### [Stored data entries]
- - - -
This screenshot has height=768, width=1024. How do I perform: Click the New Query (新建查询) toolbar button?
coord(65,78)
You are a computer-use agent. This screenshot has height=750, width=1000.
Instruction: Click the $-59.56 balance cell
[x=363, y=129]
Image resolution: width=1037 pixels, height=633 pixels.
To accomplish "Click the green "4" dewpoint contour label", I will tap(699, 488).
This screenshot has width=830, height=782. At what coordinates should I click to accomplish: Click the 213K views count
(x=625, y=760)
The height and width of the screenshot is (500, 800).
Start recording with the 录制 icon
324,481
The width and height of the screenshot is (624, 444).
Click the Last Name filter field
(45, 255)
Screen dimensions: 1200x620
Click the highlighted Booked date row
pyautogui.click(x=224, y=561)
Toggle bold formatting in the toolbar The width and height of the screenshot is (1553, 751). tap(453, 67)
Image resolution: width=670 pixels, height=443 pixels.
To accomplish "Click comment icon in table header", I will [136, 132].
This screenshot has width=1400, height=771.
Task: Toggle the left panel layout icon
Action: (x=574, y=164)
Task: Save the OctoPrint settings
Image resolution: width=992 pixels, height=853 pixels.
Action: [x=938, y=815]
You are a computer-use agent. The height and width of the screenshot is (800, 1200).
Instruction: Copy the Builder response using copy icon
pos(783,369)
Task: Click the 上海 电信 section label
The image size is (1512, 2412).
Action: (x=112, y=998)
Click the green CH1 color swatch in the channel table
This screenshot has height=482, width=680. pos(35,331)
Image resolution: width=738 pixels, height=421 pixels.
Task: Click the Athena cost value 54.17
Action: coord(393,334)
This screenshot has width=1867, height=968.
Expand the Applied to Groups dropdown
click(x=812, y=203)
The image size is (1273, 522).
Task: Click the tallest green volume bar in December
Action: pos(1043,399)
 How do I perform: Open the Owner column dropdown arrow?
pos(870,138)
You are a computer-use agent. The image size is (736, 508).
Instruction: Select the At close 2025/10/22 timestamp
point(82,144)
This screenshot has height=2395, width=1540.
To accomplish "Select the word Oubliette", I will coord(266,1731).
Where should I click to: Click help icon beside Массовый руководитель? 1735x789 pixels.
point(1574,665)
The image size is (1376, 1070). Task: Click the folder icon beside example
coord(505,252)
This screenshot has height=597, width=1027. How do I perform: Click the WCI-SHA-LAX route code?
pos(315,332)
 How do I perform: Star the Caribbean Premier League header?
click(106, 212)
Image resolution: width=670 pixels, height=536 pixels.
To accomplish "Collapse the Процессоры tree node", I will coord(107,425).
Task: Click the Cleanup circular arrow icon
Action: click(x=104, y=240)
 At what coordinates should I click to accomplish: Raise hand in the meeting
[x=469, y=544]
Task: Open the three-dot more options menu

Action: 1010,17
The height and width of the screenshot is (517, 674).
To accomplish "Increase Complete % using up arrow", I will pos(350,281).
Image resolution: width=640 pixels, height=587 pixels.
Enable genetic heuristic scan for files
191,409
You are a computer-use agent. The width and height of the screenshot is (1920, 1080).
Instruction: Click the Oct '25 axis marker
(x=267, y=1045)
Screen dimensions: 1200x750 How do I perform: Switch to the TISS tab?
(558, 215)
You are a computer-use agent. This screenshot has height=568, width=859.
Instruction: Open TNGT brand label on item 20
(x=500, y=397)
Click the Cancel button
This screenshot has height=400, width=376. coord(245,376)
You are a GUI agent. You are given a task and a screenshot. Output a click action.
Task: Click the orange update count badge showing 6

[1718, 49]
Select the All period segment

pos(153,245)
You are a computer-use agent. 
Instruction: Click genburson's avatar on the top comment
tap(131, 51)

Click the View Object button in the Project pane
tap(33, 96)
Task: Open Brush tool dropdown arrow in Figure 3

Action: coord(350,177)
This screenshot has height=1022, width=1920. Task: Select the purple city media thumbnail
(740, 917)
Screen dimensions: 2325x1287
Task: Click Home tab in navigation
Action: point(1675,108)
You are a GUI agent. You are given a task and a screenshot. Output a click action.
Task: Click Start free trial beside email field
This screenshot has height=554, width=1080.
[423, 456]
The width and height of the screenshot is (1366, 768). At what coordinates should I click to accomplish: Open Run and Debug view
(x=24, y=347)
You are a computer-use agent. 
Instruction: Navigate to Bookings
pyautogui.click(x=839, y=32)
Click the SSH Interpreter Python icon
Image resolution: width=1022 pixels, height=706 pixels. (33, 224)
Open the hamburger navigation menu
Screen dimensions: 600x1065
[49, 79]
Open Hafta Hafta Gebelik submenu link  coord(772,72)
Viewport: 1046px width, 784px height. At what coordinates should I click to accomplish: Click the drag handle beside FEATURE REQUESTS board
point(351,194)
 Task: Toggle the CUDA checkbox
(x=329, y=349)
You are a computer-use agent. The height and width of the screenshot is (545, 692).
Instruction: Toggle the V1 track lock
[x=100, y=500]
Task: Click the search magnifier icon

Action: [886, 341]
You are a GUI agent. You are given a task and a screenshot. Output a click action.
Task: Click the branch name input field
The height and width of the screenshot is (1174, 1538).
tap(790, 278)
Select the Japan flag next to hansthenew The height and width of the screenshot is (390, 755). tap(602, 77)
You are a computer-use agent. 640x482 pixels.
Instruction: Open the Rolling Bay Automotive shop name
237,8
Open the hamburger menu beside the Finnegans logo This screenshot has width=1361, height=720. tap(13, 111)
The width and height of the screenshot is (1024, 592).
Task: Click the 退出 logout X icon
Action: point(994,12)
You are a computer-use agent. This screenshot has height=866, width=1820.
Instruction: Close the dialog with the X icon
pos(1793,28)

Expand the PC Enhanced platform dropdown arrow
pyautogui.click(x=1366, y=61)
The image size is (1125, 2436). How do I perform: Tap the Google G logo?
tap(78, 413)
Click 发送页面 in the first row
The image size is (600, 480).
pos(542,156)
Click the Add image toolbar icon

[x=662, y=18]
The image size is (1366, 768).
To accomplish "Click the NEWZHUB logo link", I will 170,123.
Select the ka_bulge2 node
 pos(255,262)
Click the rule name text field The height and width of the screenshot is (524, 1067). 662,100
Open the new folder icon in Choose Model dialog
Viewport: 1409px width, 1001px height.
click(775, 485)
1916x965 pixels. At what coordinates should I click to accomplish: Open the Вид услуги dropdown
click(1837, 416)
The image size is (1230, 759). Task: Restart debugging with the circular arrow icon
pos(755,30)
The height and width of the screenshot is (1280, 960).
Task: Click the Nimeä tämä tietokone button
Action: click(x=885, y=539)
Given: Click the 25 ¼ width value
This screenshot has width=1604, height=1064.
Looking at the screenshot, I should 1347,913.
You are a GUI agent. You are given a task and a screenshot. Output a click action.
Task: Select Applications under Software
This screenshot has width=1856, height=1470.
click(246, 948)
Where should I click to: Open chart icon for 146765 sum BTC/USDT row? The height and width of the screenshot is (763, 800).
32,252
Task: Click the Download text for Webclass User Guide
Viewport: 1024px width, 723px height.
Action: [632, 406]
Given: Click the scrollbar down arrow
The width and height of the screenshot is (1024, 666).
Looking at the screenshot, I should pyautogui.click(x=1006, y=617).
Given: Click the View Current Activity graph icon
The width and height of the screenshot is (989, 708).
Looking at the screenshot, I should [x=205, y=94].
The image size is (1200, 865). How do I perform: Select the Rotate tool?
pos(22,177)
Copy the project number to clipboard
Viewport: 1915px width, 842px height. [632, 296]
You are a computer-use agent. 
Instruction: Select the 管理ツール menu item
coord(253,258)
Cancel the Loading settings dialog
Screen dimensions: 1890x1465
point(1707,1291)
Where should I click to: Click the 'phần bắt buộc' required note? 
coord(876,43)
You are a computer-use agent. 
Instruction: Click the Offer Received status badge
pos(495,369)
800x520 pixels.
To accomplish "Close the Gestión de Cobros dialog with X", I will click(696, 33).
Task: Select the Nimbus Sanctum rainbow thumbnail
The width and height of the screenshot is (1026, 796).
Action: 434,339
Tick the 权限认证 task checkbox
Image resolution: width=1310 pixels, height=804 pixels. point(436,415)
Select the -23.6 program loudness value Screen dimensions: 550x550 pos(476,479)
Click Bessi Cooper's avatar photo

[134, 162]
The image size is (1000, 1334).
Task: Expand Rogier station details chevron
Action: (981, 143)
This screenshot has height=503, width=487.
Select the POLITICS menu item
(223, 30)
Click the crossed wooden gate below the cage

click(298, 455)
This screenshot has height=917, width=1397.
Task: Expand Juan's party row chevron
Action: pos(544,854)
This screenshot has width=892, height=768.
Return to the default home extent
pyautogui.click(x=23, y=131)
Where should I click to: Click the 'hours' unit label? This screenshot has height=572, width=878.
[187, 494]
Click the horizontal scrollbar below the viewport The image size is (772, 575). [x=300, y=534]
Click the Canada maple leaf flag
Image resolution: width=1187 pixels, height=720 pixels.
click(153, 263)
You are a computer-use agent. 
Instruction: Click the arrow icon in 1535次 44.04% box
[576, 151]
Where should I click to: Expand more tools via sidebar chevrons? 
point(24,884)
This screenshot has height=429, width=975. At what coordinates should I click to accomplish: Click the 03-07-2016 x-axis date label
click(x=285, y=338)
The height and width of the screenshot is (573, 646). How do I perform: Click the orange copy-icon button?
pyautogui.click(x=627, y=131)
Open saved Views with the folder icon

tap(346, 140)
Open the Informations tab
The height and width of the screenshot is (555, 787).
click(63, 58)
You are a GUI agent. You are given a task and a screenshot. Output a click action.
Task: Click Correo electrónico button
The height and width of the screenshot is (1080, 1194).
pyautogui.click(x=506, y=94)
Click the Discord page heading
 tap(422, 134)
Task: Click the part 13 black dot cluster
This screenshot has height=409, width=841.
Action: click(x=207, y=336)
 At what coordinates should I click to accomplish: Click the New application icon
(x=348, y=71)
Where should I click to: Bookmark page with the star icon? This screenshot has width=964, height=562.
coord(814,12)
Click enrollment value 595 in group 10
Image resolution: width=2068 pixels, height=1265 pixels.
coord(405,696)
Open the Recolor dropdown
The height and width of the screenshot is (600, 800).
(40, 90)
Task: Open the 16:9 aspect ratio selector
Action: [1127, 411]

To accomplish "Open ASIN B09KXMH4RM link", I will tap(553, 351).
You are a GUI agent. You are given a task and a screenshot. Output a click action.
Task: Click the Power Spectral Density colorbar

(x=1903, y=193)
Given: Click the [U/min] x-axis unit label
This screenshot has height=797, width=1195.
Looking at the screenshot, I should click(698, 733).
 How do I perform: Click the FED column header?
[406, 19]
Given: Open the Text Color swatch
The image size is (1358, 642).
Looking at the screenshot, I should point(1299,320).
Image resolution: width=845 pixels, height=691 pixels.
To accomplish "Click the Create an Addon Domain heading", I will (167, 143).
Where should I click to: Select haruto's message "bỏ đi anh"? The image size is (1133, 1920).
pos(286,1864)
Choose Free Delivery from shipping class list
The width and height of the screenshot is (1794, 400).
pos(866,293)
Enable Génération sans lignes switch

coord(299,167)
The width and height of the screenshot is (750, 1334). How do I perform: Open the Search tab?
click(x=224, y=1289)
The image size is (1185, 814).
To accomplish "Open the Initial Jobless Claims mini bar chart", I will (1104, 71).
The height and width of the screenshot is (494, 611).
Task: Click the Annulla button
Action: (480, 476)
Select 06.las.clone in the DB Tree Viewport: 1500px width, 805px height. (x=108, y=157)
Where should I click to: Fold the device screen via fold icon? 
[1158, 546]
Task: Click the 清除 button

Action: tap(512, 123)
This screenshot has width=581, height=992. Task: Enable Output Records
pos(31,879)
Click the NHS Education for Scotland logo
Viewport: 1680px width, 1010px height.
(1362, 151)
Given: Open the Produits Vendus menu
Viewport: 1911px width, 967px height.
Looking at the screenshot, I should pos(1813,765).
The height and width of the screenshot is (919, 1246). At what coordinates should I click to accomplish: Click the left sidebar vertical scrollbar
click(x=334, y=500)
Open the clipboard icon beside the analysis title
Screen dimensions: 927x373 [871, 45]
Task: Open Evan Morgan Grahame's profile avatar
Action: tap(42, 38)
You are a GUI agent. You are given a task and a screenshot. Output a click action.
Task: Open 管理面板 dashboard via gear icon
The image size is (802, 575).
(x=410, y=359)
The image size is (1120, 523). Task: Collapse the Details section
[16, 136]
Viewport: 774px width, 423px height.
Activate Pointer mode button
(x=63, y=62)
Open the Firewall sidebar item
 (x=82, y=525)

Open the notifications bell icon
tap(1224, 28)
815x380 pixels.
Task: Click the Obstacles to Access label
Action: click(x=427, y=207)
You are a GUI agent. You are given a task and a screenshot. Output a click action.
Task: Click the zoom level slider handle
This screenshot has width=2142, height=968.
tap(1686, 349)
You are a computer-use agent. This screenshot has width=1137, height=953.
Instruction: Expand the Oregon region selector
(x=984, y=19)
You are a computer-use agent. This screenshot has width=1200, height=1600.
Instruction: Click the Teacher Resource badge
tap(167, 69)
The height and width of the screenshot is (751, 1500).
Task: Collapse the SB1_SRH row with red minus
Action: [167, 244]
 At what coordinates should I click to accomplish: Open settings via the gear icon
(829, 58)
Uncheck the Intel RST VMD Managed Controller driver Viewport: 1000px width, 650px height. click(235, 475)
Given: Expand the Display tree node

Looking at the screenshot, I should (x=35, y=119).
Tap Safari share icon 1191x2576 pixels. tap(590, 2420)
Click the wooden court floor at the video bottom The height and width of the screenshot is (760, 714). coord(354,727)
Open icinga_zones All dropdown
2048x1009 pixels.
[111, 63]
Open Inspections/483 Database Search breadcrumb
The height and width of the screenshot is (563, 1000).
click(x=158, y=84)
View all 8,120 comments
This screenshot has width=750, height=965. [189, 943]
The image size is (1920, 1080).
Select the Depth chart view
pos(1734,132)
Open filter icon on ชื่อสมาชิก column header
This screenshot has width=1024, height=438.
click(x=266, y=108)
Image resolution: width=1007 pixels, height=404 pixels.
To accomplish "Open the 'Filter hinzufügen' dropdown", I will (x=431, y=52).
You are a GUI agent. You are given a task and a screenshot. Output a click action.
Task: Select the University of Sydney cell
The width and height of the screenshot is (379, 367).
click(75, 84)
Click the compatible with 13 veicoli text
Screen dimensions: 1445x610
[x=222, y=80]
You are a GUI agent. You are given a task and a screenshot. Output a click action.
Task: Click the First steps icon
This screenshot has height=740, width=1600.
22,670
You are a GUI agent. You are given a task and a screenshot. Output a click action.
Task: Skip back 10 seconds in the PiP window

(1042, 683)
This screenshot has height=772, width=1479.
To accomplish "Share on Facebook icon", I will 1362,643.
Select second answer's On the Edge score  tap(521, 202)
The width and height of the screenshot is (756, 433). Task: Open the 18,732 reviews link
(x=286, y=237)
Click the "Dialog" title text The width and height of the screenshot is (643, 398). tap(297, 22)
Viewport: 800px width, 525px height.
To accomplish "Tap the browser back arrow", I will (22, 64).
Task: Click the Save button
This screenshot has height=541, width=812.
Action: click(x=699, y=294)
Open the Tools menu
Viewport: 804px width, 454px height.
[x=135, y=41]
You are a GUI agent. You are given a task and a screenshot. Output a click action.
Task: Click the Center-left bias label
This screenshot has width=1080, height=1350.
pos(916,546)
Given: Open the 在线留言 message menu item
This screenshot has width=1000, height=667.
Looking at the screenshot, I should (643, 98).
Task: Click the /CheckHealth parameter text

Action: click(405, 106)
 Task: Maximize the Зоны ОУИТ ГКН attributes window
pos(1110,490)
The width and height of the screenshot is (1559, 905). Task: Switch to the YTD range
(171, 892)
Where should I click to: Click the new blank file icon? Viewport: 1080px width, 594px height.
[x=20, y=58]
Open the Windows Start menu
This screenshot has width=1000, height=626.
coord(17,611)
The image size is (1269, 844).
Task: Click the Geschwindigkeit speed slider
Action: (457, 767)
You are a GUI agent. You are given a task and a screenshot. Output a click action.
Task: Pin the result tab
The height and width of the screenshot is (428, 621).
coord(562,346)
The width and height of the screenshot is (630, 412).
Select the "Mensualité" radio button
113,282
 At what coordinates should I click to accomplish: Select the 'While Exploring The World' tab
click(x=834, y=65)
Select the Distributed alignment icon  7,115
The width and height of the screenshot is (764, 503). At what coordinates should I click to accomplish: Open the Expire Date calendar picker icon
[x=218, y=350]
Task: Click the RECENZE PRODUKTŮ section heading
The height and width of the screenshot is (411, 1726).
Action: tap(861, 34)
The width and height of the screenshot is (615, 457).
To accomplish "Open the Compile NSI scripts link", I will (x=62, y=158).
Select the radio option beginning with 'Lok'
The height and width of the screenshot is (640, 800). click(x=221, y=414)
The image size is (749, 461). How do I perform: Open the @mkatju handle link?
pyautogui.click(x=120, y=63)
- - - -
Copy only this part of the entries above: the line with "Click the Last Name filter field", the line with "This screenshot has height=2395, width=1540.", and the lines between, all exactly as written.

Click the Last Name filter field
(45, 255)
Screen dimensions: 1200x620
Click the highlighted Booked date row
pyautogui.click(x=224, y=561)
Toggle bold formatting in the toolbar The width and height of the screenshot is (1553, 751). tap(453, 67)
Image resolution: width=670 pixels, height=443 pixels.
To accomplish "Click comment icon in table header", I will [136, 132].
This screenshot has width=1400, height=771.
Task: Toggle the left panel layout icon
Action: (x=574, y=164)
Task: Save the OctoPrint settings
Image resolution: width=992 pixels, height=853 pixels.
Action: [x=938, y=815]
You are a computer-use agent. The height and width of the screenshot is (800, 1200).
Instruction: Copy the Builder response using copy icon
pos(783,369)
Task: Click the 上海 电信 section label
The image size is (1512, 2412).
Action: (x=112, y=998)
Click the green CH1 color swatch in the channel table
This screenshot has height=482, width=680. pos(35,331)
Image resolution: width=738 pixels, height=421 pixels.
Task: Click the Athena cost value 54.17
Action: coord(393,334)
This screenshot has width=1867, height=968.
Expand the Applied to Groups dropdown
click(x=812, y=203)
The image size is (1273, 522).
Task: Click the tallest green volume bar in December
Action: pos(1043,399)
 How do I perform: Open the Owner column dropdown arrow?
pos(870,138)
You are a computer-use agent. The image size is (736, 508).
Instruction: Select the At close 2025/10/22 timestamp
point(82,144)
This screenshot has height=2395, width=1540.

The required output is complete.